In an effort to ‘retrospectively legitimize’ their own policies, are neoconservatives wrongly comparing the Libya campaign to the Iraq War? Columnist Liuis Bassets of Spain’s El Pais writes that Spain’s former president and Bush ally José María Aznar is wrong – as are the rest of the neocons – to see Obama’s policies as some form of approval.
For Spain’s El Pais, Liuis Bassets writes in part:
The neocons applaud him, the radical left criticizes him – and for strikingly similar reasons. This is a war to topple a tyrant, in which the leading power is using force against a sovereign state – and without paying too much attention to U.N. Security Council support. Not much different than what happened with Saddam Hussein. The neocons feel retrospectively legitimized in their war, and the anti-American sentiments of the radical left have been reinforced. They all believe that Bush would wholeheartedly endorse the speech Obama gave to his fellow citizens to explain the military intervention in Libya.
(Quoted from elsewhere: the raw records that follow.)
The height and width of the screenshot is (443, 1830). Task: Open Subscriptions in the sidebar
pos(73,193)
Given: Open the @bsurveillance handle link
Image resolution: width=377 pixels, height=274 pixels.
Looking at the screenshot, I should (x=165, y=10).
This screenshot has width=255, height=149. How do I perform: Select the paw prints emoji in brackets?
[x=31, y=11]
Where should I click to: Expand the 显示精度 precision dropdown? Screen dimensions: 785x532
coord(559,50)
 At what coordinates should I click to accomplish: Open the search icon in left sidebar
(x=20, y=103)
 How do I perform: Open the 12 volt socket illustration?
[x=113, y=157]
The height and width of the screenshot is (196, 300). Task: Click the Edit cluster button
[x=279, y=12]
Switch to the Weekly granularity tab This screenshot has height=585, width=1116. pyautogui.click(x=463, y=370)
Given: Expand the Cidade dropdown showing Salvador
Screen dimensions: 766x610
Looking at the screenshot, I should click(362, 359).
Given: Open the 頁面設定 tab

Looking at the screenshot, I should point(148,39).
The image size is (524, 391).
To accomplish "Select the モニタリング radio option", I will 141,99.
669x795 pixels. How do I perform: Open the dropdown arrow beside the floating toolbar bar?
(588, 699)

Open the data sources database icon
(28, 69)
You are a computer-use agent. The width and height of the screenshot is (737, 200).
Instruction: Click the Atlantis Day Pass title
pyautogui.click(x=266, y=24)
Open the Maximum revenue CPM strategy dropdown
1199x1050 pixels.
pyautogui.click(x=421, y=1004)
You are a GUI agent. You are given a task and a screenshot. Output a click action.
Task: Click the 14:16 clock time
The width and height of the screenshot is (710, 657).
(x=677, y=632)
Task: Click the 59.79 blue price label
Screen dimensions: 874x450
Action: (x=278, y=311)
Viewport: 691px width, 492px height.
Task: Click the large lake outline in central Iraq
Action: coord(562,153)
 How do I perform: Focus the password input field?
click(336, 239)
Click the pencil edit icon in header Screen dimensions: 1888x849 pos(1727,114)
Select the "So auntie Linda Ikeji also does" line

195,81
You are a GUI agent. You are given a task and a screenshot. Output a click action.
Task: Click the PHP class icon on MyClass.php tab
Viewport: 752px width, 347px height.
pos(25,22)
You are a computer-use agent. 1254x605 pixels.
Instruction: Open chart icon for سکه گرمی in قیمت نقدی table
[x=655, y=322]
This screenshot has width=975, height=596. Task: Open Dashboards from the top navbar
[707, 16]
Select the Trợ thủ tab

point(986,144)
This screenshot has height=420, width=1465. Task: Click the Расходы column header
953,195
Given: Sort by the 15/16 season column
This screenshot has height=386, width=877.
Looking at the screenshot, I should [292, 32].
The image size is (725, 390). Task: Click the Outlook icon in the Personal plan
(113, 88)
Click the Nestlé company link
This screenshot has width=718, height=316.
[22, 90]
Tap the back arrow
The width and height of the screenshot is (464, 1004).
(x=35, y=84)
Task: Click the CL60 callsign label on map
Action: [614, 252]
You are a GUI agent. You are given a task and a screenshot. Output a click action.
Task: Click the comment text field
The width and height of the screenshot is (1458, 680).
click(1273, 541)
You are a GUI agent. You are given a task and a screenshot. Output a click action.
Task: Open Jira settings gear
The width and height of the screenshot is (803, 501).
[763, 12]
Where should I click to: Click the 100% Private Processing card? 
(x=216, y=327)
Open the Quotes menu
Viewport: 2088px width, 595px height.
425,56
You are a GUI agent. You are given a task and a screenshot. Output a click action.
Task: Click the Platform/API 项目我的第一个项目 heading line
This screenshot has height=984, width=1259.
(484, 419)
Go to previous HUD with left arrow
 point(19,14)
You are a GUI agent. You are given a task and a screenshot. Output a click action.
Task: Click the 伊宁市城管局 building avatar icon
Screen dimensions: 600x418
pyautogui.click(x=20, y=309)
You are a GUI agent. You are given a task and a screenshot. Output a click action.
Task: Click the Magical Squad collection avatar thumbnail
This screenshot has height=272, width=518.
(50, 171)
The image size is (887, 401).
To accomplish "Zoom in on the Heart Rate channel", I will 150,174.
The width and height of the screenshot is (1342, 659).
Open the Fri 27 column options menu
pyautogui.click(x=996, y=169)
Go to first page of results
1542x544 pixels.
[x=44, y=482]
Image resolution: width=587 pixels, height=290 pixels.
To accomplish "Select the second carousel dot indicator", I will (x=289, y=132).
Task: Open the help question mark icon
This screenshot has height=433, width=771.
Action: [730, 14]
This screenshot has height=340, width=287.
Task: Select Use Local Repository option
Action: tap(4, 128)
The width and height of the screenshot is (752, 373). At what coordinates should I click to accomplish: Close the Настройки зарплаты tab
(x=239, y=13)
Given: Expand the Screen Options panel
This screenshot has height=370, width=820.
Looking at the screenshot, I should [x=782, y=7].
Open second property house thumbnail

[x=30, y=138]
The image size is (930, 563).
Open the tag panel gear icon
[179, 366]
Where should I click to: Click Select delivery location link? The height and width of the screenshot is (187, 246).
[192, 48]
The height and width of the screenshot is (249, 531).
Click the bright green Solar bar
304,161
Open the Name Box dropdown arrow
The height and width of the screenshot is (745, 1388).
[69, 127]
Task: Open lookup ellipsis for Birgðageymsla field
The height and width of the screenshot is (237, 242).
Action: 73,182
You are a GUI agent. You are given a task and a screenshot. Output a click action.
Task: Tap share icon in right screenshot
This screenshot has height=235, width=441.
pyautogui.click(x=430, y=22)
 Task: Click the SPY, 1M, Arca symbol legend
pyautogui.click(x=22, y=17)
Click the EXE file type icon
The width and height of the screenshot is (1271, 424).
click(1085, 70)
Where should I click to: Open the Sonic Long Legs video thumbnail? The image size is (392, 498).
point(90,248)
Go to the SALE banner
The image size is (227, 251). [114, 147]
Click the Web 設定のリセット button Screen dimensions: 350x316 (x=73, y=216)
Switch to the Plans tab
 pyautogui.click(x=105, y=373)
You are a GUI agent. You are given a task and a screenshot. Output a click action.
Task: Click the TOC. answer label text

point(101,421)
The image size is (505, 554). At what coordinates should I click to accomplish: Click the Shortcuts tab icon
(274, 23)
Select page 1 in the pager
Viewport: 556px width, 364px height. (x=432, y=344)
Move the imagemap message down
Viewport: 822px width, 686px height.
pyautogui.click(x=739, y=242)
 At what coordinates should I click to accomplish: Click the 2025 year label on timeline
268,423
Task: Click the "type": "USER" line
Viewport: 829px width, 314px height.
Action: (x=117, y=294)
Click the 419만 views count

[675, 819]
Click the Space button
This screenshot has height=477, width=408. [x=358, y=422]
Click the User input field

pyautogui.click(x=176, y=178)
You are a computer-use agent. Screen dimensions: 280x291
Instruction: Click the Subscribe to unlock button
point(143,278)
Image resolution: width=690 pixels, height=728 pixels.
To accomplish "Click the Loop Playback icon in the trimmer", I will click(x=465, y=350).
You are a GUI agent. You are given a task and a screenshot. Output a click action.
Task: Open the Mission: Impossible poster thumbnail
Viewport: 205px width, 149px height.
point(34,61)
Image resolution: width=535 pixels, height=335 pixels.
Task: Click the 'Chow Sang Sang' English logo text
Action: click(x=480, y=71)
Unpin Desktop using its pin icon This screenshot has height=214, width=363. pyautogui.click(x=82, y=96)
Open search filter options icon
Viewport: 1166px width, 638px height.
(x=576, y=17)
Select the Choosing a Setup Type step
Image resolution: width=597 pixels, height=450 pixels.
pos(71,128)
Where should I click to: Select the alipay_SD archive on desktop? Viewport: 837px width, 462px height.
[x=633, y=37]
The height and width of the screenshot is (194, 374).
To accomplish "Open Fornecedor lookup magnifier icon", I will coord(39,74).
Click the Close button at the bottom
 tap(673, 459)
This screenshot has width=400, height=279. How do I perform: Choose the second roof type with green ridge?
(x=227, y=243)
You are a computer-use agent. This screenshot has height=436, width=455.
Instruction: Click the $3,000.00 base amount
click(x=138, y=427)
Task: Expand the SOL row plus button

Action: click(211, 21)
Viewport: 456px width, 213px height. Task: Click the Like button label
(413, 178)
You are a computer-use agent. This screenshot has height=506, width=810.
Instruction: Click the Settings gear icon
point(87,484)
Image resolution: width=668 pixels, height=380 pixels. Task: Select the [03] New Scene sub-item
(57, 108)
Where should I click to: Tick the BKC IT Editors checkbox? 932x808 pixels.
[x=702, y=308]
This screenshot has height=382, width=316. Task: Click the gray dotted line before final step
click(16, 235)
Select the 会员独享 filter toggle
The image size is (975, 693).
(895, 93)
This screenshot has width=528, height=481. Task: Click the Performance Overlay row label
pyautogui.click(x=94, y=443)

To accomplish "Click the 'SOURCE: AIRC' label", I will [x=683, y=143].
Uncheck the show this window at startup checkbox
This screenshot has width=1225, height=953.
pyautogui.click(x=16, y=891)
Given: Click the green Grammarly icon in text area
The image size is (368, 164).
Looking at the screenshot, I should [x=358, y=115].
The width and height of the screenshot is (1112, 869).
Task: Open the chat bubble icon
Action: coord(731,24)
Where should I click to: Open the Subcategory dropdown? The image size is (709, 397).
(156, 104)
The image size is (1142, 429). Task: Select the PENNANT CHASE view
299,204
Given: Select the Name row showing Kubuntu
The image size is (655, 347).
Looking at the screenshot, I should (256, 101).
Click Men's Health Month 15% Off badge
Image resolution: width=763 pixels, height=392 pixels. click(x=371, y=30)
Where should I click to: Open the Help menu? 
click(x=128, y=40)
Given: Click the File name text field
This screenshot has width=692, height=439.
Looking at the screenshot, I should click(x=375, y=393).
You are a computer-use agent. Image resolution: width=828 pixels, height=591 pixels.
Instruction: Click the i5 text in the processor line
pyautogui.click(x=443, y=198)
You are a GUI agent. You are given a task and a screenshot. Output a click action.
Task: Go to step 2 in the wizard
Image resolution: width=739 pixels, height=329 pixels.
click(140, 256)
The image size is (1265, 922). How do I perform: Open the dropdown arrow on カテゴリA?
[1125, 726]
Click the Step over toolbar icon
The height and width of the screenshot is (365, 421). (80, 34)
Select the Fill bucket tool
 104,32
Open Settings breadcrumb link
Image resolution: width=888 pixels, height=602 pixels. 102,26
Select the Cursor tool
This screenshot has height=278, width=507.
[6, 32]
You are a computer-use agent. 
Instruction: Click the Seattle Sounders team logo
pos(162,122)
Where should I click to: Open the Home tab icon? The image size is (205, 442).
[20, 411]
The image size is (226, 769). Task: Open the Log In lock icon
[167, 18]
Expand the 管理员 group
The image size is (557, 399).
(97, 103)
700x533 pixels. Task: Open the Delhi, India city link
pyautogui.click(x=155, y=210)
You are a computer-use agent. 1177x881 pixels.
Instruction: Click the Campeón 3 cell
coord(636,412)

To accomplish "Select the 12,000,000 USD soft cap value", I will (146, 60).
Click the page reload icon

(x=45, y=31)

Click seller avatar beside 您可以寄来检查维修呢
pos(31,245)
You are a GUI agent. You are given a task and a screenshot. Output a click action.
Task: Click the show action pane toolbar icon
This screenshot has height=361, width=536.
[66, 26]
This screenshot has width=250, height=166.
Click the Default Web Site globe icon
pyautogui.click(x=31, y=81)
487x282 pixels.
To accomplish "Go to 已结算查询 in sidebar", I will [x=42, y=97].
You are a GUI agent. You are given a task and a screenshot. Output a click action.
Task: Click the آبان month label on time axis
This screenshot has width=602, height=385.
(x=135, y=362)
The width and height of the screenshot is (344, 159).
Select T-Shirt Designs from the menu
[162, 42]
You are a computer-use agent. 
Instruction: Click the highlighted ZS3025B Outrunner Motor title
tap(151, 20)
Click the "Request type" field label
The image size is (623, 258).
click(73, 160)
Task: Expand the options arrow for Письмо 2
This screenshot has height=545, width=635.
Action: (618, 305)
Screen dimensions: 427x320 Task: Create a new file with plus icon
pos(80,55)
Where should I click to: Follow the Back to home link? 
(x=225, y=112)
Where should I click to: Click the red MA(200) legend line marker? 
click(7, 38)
So claims the most unmistakable neocon voice in Spain, José María Aznar, in a television interview with Pedro José Ramírez: “I think Obama is becoming the most important adherent of the Bush Doctrine. Yesterday he said that a massacre had been prevented with the intervention in Libya. This is called preventative intervention.” Aznar is confusing preventive action and preventive war, which in English are clearly delineated with the words pre-emption and prevention. The first is an action that anticipates and avoids an immediate threat and is a legitimate form of defense. The second is a class of war intended to disarm an enemy that could potentially become a threat: this is a war of aggression – unilateral and without legitimacy or justification.